The next figure shows what this means in terms of the responsiveness, or “elasticity,” of price changes to the unemployment rate. Over the full period, the elasticity was significant: a one point increase in unemployment led inflation to fall by -0.4 percentage point. But, as you see, the elasticity is far from constant, and by the end of the period, it too is just about zero.
Economists have long used the equation you see in those graphs to back out the so-called NAIRU—the non-accelerating inflation rate of unemployment—or the lowest unemployment rate consistent with stable prices. You can see where knowing this lower limit to the jobless rate would be extremely important information to the Fed.

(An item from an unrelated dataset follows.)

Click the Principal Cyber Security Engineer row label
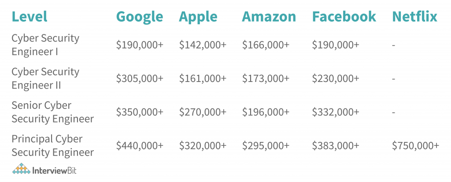(52, 145)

But the CEAs findings (see last figure below) corroborate what some of us have long maintained: the natural rate a) has been falling for a while, and b) is hard to pin down to a reliable point estimate. For those of us who were always suspicious that a “natural rate” could be identified accurately enough to guide policy, the mid-1990s were highly instructive. Back then, as you see in the chart, economists thought the lowest you could go on unemployment was 6 percent. But Fed chair Alan Greenspan recognized other moving parts in the economy, most importantly faster productivity growth, that meant unemployment call fall below the supposed natural rate without juicing inflation. He was right: unemployment was 4 percent in 2000, and inflation was pretty well-behaved.
And, of course, if you’re following this in real time today, you know that despite the fact that unemployment is down to what the Fed thinks is full employment (4.9 percent), inflation has been so low that the Fed’s long been missing their 2 percent target. Which, by the way, is perfectly consistent with the CEA charts above showing such a flat Phillips curve.
What you’re left with is a point estimate for the natural rate of around 4.5 percent surrounded by a 50-percent confidence band that in 2014 ranges from –4.3 to 6.1 (the figure shows the confidence band to stop at zero because even full-employment freak like me isn’t pulling for negative rates of unemployment). In other words, we cannot, with confidence estimate a natural rate right now.
Does all this mean the relationship between slack and inflation is dead forever? That the Fed can stop worrying? Certainly “no” on the first point. These lines move around and someday they may revert to earlier patterns. I guarantee you that if the job market keeps tightening, workers will have more bargaining power and that will lead to faster wage, if not price, growth. We may already be seeing some of that. I also worry that today’s low productivity growth, the opposite of what Greenspan faced, poses a constraint on these dynamics.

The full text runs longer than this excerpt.